While the city of Baltimore is rich in hockey history when it came to the end of the 19th century, there was a long gap between the next team that would bust onto the scene after the Johns Hopkins University team came around, a team that disbanded after the 1897-98 season due to transportation issues, arguments with rink management, and lack of support from the student body.
And while there was a lot of amateur and club action, there wasn't much going on for the longest time. However, the first known team in the Baltimore area was the team in the Tri-State Hockey League under the name of the Baltimore Orioles. Of course, the name of the team has been connected to the city forever, with the actual oriole bird having the "Baltimore" mantra because its wings resembled Lord Baltimore's coat-of-arms.
That history lesson aside, the Orioles started as an amateur team in the four-team TSHL for the 1932-33 season and broke out big. In the 18 league games, the Orioles finished second to the power-house Atlantic City Sea Gulls (who had 100 goals for in 18 games) with a 12-5-1 record in the four-team league. They were led by the top-scorer of Eddie Mahoney with his nine goals and 12 points in those 18 games. The amateur game was good for that one season, but they decided to move the name onto something bigger and better.
When the 1933-34 season came along, the Orioles name got transferred to the newly established Eastern Hockey League. The Orioles were one of the chartered members and they got off to another fantastic start in league play, finishing second again to the dreaded Sea Gulls.
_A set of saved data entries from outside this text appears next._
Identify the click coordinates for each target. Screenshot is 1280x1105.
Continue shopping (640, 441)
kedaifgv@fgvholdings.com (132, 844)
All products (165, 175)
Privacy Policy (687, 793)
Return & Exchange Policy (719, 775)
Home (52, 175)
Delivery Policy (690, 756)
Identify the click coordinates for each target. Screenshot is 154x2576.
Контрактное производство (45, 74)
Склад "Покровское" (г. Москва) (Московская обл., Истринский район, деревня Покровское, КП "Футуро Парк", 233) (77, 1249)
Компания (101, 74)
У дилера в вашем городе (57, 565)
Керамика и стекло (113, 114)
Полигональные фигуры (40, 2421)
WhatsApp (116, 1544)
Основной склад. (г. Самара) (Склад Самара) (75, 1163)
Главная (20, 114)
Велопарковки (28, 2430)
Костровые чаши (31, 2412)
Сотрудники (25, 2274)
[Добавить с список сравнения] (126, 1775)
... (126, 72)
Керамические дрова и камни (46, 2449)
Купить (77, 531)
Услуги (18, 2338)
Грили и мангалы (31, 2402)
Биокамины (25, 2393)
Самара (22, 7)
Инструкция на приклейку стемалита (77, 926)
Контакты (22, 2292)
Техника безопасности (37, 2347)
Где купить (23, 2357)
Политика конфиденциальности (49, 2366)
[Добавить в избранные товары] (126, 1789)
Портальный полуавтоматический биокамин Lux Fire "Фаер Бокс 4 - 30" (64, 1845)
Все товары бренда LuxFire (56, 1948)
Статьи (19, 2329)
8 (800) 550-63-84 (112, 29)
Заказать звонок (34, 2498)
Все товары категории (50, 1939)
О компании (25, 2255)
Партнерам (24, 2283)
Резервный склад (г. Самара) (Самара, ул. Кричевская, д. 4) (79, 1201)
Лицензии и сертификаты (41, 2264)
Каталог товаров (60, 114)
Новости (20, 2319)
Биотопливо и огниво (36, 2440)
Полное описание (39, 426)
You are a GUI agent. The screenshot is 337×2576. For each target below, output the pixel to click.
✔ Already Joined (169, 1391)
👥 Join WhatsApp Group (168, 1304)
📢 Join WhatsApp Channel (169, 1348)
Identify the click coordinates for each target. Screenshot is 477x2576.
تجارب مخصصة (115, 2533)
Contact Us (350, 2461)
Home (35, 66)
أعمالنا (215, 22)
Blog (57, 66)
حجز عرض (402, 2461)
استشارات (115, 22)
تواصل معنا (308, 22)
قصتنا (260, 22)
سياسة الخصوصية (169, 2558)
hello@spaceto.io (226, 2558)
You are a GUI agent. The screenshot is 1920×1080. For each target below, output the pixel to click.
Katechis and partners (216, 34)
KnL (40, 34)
The Orioles were led by league leading goal and point scorer Vince Papike (35 goals, 45 points) and had assist king Vern Buckles (21 assist) after their 24 games in league play. It started to go downhill after that in the 1934-35 season with a 4-13-4 record, as the other teams were able to stop Papike-- only getting 13 points in 20 games.
It was another rebuilding year with coach Billy Boyd being replaced by Gord Fraser for the 1935-36 season, however Papike left to go to Atlantic City, but it allowed Bobby Lee to step up and put up 19 goals and 39 points for the last place Orioles who went 9-29-2; even though they let up 174 goals in those games. Lee's tenure was short-lived, as he went over to England to play, which allowed Buckles to step up for the O's in the 1936-37 season. However, the Orioles were still in last place, but better with a 16-24-8 record with Buckles having 44 points in 43 games.
The tide turned for the team in the 1937-38 season with the pick-up of Clarence Steele and Ab DeMarco, who were both top-10 in goals, assists, and points in the EHL for that year. Even though they finished 21-29-8, they weren't in last and showed signs of getting to the brink. It finally happened with a breakthrough, this time under coach Bill Hines in the 1938-39 season, with help of the offensive prowess of Norm Calladine, who was second in goals and points, but first in assists in the EHL (33g, 41a, 74 points) and helped the Orioles get to second in the EHL going 26-22-5.
The 1939-40 season was the big year for the Orioles as they ran roughshod over the EHL, ending up in first with the one-two punch of Calladine (53g, 41a, 94pts) and Fred Hunt (31g, 37a, 68pts) rounding up with a 38-21-2 record, taking home the EHL title for the year. While the 1940-41 season brought another good season, the Washington Rovers were too good for the Orioles, outdueling the O's and putting them in second place with a 36-23-6 record, which was the last year for Coach Hines behind the bench. It was also the first year that there were no Orioles in the top-10 in points as John Webster only had 61 points in 65 games.
Elmer Piper took over the 1941-42 edition of the Orioles to mixed results, as the team fell from second to fifth, as an influx of new teams came in and had the luck of better players heading to them. Even though the Orioles has three in the top-10 in points (Andy Chakowski, 89; Ab McDougall, 77; Ducky Skinner, 76) and four in the top-10 of assists (Chakowski, 45; Bud Foley 45; Skinner, 43; McDougall, 43) it still wasn't enough to power the O's through the EHL.
Sadly, it was the last year for Orioles as they disbanded after the 1941-42 season. They finished with a combined record of 194-195-41 in their 430 games. While someone like Calladine went onto play in the NHL with the Boston Bruins, his start was rooted in Baltimore with the Orioles. And while the Orioles went onto become a baseball team, many forget of the past history and how the name was used in other facets of sports.